Homework 1: JUnit testing, basic syntax, and linked lists

Mandatory Prologue: Make setup

There is a standard Unix tool called make that is useful for quickly compiling code and running tests. It is also absolutely necessary to use other tools later in the class. We won't talk about how to use make in detail, but just know it's a handy tool and can help you quickly compile your files when you've set up your project with a Makefile. In order to use it, you'll need to follow the brief instructions here to install make. If you are running Windows, please install Make version 4.3, even though the linked instructions say 4.1-4.2. We'll also assume you successfully installed python in lab1.

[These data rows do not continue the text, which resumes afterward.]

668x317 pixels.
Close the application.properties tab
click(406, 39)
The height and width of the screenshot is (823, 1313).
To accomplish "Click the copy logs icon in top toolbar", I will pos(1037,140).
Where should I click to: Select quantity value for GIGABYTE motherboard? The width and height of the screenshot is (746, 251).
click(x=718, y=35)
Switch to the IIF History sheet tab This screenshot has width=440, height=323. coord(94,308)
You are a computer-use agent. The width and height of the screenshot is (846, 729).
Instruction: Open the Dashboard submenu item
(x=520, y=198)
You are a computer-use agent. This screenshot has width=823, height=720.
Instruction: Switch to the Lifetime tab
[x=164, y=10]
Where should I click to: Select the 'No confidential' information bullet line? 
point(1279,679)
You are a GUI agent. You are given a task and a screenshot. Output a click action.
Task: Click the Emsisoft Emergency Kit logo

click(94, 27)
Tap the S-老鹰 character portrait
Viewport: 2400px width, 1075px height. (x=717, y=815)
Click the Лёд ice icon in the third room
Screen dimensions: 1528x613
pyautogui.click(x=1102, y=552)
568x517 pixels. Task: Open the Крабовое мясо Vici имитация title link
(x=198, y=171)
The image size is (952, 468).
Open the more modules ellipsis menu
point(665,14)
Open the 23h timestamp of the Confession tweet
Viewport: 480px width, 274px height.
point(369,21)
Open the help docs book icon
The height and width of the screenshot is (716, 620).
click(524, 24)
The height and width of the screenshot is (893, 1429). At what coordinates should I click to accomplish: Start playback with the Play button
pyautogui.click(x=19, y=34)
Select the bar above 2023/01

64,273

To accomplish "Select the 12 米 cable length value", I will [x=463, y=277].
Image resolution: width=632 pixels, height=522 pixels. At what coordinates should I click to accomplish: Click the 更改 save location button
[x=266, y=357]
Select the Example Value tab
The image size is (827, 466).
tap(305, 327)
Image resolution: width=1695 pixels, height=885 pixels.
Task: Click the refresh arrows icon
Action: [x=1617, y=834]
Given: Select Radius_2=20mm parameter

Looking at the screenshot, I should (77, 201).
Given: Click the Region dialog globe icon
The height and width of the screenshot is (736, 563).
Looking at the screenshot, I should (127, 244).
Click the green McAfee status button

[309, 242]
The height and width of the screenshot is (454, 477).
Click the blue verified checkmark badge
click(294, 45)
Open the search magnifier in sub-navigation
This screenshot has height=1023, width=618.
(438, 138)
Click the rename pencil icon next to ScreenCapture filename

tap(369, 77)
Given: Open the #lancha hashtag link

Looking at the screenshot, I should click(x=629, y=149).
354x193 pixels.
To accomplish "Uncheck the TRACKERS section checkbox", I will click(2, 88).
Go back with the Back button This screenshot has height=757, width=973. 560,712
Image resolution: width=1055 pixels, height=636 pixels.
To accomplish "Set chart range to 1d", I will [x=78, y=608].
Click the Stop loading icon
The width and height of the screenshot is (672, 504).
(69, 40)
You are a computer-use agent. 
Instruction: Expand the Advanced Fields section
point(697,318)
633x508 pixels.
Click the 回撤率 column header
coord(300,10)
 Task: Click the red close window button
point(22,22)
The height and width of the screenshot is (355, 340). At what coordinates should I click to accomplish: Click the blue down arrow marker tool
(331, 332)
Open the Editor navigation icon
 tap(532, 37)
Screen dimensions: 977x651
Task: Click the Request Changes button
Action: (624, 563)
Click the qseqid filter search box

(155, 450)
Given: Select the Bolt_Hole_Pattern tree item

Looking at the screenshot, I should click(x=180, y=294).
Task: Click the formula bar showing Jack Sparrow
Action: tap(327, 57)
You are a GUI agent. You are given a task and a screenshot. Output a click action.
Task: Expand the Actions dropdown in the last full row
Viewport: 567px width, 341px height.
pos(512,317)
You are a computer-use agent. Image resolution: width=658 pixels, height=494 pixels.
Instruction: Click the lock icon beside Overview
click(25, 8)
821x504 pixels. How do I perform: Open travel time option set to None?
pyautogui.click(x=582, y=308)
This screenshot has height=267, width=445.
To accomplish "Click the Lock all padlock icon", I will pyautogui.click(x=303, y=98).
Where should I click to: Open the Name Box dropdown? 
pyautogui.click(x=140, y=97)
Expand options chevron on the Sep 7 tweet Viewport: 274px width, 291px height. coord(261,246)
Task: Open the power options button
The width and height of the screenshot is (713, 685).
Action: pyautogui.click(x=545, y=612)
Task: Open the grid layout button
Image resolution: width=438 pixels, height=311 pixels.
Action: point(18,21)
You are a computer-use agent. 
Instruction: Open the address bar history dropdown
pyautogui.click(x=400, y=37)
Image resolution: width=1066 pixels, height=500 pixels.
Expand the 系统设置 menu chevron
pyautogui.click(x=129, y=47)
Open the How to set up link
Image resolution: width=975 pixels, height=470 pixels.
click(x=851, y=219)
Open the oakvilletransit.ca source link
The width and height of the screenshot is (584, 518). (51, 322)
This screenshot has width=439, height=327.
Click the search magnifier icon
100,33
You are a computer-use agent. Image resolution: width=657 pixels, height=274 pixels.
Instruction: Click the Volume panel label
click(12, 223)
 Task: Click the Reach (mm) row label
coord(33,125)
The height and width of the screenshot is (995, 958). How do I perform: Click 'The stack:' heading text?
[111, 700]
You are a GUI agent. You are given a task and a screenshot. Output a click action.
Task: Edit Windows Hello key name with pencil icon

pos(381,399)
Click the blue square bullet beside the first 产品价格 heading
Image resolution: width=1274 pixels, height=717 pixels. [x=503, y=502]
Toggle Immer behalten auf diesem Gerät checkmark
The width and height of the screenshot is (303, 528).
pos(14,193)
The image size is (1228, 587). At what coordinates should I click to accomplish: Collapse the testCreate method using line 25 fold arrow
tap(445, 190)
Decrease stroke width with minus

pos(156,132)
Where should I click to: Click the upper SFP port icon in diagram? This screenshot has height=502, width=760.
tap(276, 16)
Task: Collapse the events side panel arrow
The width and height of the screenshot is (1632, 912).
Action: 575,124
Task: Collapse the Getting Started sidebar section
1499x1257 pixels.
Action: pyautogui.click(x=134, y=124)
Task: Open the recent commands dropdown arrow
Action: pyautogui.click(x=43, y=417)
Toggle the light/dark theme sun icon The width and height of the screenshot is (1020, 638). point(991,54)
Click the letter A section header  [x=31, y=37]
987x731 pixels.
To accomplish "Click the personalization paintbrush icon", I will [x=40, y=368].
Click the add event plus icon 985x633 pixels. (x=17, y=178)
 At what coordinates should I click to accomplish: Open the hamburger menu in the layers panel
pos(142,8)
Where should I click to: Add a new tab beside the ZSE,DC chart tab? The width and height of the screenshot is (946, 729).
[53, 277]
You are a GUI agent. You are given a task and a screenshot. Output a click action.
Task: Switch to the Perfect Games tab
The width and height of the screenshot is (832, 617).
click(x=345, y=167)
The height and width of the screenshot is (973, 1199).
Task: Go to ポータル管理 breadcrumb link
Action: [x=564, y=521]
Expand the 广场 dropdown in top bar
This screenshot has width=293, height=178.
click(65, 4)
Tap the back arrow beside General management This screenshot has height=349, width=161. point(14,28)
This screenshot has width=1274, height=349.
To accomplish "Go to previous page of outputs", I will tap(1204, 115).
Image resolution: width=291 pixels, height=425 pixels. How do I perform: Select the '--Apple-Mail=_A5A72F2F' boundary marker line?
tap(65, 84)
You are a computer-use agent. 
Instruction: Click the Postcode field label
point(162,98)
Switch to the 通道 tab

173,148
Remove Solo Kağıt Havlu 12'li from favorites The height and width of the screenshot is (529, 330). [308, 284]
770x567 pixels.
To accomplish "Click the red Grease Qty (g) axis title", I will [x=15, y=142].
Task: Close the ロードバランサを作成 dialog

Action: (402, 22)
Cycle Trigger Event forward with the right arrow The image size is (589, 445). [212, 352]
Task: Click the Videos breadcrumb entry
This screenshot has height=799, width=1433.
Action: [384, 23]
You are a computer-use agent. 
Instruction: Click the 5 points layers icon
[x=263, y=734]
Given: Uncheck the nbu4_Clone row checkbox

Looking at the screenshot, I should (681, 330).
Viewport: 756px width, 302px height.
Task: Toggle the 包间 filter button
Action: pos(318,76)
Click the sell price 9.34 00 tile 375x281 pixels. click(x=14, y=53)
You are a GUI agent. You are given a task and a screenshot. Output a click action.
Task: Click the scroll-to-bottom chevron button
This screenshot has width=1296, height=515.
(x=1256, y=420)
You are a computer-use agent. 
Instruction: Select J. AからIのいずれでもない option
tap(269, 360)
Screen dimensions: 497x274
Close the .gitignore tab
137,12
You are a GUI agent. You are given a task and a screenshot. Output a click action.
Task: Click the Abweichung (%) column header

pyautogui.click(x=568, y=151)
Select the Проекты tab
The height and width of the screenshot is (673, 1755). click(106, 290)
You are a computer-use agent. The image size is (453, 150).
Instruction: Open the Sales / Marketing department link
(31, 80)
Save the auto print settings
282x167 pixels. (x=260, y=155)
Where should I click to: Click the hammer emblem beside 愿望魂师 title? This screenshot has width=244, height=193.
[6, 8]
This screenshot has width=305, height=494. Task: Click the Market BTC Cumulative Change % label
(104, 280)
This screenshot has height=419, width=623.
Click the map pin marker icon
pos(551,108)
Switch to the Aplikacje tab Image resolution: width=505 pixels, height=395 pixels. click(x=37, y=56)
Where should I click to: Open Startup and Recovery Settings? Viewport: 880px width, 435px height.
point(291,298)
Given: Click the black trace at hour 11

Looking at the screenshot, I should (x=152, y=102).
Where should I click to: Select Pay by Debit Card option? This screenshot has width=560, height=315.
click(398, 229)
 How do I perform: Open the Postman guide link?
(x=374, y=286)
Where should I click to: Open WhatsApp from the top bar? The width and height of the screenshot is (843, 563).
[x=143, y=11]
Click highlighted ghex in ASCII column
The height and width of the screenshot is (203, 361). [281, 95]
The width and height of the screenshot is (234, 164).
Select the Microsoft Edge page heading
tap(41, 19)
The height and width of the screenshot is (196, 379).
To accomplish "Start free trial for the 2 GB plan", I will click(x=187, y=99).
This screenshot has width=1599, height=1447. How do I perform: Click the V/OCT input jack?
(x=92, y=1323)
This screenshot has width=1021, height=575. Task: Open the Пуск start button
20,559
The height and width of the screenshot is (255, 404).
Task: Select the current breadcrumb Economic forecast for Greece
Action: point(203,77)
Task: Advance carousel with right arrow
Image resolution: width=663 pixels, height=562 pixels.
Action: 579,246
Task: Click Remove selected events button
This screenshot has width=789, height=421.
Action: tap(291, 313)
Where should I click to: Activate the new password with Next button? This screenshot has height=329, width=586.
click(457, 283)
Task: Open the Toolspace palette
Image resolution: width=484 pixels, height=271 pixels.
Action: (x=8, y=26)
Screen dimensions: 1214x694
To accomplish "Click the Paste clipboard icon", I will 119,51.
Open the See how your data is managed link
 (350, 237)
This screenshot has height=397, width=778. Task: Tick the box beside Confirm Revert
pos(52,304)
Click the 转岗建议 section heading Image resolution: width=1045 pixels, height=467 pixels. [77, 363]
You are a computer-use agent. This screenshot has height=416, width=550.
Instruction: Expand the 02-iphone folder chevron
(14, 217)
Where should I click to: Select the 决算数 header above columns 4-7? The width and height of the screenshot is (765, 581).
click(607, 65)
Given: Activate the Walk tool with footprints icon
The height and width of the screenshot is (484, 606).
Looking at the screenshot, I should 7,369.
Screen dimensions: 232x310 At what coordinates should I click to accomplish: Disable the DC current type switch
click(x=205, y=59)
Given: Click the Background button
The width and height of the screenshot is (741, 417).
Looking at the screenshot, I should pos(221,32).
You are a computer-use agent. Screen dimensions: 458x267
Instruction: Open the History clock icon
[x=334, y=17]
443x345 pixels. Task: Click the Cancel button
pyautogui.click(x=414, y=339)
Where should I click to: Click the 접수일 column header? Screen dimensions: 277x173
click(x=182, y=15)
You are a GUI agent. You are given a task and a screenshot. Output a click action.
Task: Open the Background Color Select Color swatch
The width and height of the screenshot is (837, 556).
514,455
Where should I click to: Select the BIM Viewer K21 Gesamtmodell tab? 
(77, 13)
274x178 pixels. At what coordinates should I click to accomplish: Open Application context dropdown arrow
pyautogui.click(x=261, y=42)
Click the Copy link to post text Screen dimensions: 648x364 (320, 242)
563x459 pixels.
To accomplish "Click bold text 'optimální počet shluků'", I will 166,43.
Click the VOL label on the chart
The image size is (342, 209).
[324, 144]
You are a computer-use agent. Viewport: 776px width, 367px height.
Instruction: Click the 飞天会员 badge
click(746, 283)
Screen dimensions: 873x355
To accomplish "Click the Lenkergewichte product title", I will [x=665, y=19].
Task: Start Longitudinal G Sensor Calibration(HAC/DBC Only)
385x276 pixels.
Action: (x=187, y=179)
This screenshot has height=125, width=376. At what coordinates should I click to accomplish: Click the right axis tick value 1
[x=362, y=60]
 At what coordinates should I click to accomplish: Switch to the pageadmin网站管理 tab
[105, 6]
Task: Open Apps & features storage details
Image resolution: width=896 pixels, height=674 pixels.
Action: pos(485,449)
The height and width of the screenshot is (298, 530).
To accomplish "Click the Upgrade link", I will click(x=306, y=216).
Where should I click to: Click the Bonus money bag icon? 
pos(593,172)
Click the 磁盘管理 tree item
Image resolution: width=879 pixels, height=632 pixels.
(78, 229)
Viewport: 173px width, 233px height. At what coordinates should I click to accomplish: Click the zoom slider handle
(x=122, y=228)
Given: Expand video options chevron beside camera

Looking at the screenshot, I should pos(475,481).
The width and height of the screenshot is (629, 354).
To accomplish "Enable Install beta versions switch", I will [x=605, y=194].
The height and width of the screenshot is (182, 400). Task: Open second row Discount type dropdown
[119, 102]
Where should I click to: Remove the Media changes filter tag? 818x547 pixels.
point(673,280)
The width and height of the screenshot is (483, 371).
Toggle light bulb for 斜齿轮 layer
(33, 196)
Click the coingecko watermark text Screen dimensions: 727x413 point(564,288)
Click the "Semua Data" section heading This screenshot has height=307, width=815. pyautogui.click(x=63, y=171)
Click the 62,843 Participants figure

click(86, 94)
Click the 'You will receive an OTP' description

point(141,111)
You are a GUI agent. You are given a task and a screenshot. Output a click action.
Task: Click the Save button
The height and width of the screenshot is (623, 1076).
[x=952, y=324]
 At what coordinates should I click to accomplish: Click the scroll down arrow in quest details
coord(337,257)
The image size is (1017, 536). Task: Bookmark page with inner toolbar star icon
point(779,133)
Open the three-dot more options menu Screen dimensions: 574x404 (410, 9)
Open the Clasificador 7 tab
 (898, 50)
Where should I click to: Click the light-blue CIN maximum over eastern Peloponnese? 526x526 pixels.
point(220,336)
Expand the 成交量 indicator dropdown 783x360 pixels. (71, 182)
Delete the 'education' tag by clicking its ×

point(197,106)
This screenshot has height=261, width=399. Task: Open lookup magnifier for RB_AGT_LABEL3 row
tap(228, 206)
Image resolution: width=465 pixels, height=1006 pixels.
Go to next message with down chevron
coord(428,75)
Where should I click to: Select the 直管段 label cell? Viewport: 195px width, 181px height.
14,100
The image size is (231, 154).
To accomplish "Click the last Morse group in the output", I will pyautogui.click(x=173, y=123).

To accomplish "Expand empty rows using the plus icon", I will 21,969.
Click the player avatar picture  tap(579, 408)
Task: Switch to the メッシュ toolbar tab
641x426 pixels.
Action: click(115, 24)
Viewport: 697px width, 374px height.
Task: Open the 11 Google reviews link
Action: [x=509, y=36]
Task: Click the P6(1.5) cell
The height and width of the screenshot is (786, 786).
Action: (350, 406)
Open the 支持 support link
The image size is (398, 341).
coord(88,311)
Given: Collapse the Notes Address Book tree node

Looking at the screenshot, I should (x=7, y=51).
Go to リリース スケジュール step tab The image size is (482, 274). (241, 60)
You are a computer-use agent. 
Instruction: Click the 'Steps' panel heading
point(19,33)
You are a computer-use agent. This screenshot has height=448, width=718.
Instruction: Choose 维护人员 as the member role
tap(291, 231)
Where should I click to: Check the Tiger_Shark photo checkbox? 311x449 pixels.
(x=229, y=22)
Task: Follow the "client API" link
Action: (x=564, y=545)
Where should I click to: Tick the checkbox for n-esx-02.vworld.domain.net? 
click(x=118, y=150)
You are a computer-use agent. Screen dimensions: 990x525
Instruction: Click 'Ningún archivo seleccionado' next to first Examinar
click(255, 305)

When you run the make command, it will compile all of the .java files in your project directory and place the .class files in the project folder. The output may look something like:

"/Library/Developer/CommandLineTools/usr/bin/make" -C capers default javac -g -Xlint:unchecked -Xlint:deprecation -cp "..::;..;" CapersRepository.java Dog.java Main.java Utils.java touch sentinel

Note that this may look pretty different if you're running a different operating system (e.g. Windows). You don't need to understand what any of this means, but in simple terms it's just compiling your files.

A. Introduction to JUnit

You should complete lab2 before doing this assignment. It is necessary for setting up other tools we will use in this week's homework.In hw0, you saw an example of unit testing, the testing of individual components (methods) of a program in Tester.java. In unit testing, you write extra code that is not used in the actual operation of your program, but is instead intended for use during development to find and localize bugs as they happen.

Why is testing important?

Let's say we have a giant project to keep track of users' accounts and the overall worth of their stocks. The project comprises 10 classes, each with a wide range of methods and constructors. In testing our project, we find out that one of the user's overall worth for 2022 is off by 19 cents.

Where do we start looking for the problem? Do we look for errors in how we store each user's balance? Do we look for errors in how we calculate interest over time? Determining where the bug is coming from may take longer than writing the program itself!

Testing each individual piece helps us avoid this problem. When we finish our interest calculation method, we write a small test which helps us feel confident that our method is working correctly, and fix whatever bugs we are able to find. When we know that our foundation is solid (that all of the individual methods we wrote should be working correctly), we can move forward to actually using our code without worrying.


To support unit testing our programs, we'll rely on a widely used testing package called JUnit. Your instructor has been quoted saying that "it is one of the most poorly documented bunches of Java code I've seen," so we'll jump right into using it, rather than going to any official documentation.

As with any assignment, start this homework by running the following commands in your local repo directory. Make sure you've committed any changes you've made beforehand.

git fetch shared
git merge shared/hw1 -m "start HW 1"
git push

You'll receive a hw1 folder with three subdirectories: Arithmetic, CompoundInterest, and MultiArr. Arithmetic contains a fully implemented sample program and JUnit tests, and CompundInterest and MultiArr are programs that you'll need to implement for this homework.

Open the hw1 folder in IntelliJ using the Open command from the main menu. Remember to import the libraries in cs61b-software/lib by File > Project Structure > Libraries, clicking on the plus button, then selecting Java > cs61b-software/lib > Apply > Ok.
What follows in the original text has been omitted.